Cristian La Grottería

Personal information
- Full name: Cristian Alejandro La Grottería
- Date of birth: July 25, 1974 (age 51)
- Place of birth: La Plata, Argentina
- Height: 1.88 m (6 ft 2 in)
- Position(s): Second striker

Team information
- Current team: Cittadella (academy manager)

Youth career
- 0000–1989: Gimnasia LP
- 1989–1995: Estudiantes

Senior career*
- Years: Team / Apps / (Gls)
- 1995–1997: Estudiantes / 21 / (1)
- 1995: → Estación Quequén (loan) / 14 / (11)
- 1997: San Martín (SJ) / 8 / (4)
- 1998: → San Martín (M) (loan) / 13 / (2)
- 1998–2000: Ancona / 33 / (12)
- 2000–2003: Palermo / 80 / (17)
- 2003–2007: Padova / 88 / (22)
- 2007–2009: SPAL 1907 / 49 / (13)
- 2009–2011: Bassano Virtus / 52 / (10)
- Total:  / 358 / (92)

Managerial career
- 2011–2016: Bassano Virtus (technical director)
- 2012: Bassano Virtus (assistant)
- 2012–2016: Bassano Virtus (head of youth development)
- 2015–2016: Bassano Virtus (assistant)
- 2017: Catania (assistant)
- 2018: Bassano Virtus (academy coordinator)
- 2018–: Cittadella (academy manager)

= Cristian La Grottería =

Argentine footballer

Cristian Alejandro La Grottería (born 25 July 1974) is a retired Argentine footballer.
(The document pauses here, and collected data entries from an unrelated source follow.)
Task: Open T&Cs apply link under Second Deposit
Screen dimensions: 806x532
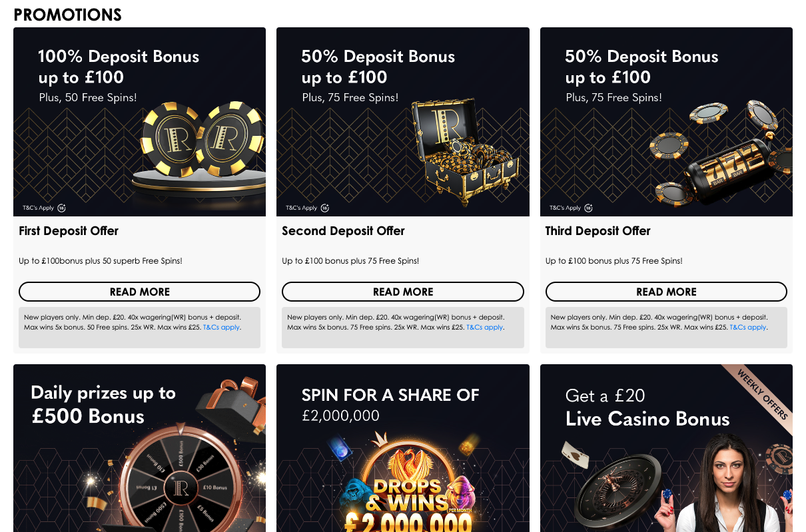Action: pyautogui.click(x=484, y=328)
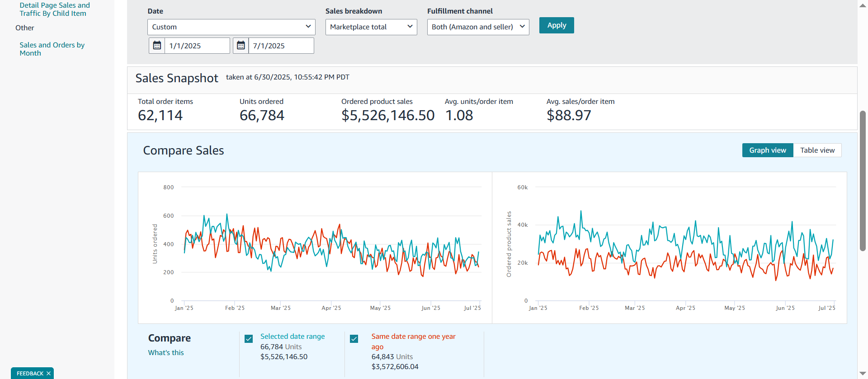Select the Graph view tab
Screen dimensions: 868x379
point(767,150)
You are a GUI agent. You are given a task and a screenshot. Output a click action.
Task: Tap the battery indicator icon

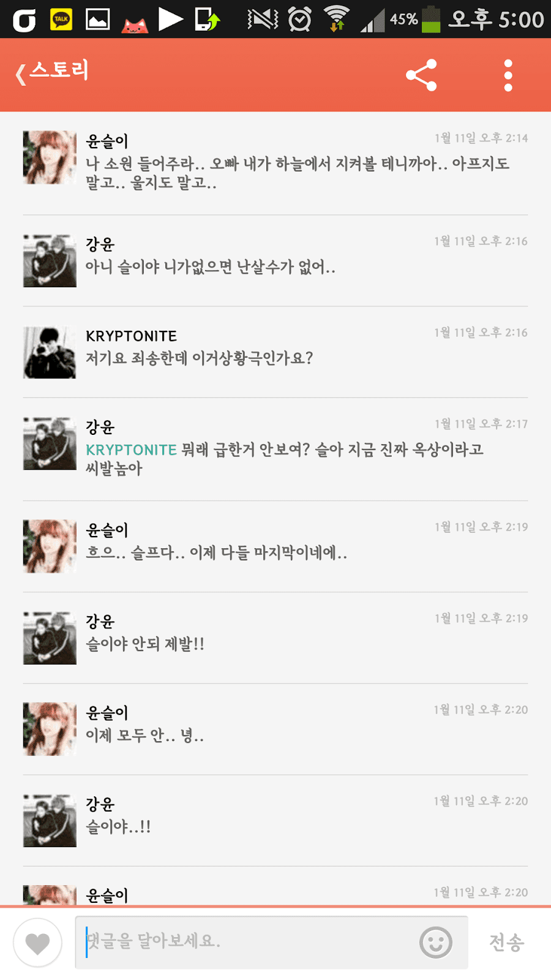(431, 19)
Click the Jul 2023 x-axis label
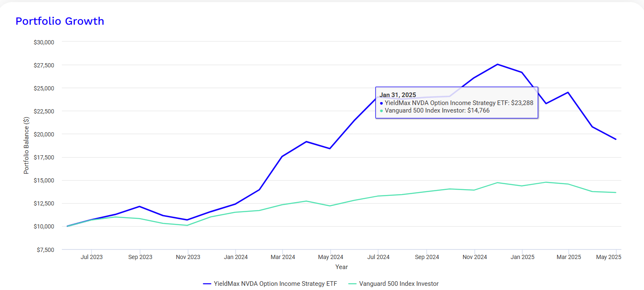This screenshot has height=290, width=644. click(x=92, y=257)
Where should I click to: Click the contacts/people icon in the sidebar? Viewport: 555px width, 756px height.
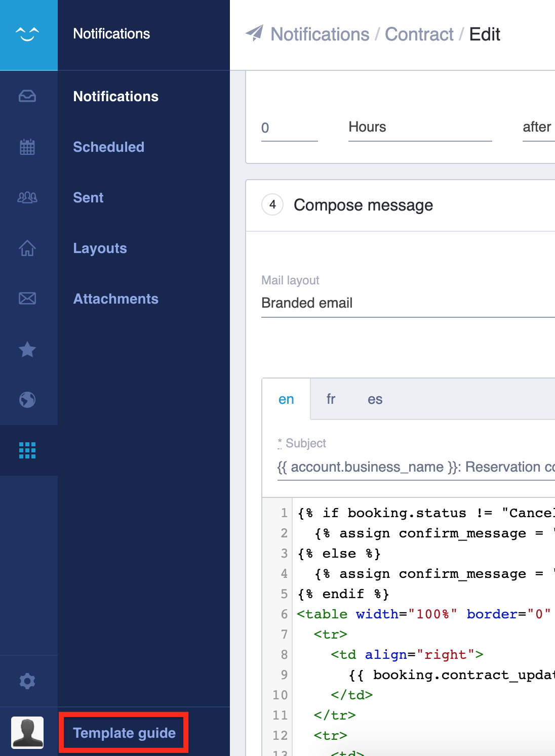point(28,197)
He also has Italian citizenship.

==Playing career==
La Grottería began his career playing professionally at Estudiantes de La Plata. He also had short spells with Argentine lower division club Club Atlético San Martín (San Juan) and San Martín de Mendoza. His previous clubs in Italy include Padova, Palermo and Ancona. He retired in June 2011 after two seasons with Lega Pro Seconda Divisione club Bassano Virtus.

==Post-playing and coaching career==
After retirement, La Grottería agreed to stay at Bassano Virtus in a non-playing role as a technical area coordinator. He then also served as assistant coach on a couple different stints before leaving the club in February 2017 to become Mario Petrone's assistant at Catania. He left the club just a few weeks later, on 8 March 2017, following Petrone's resignations.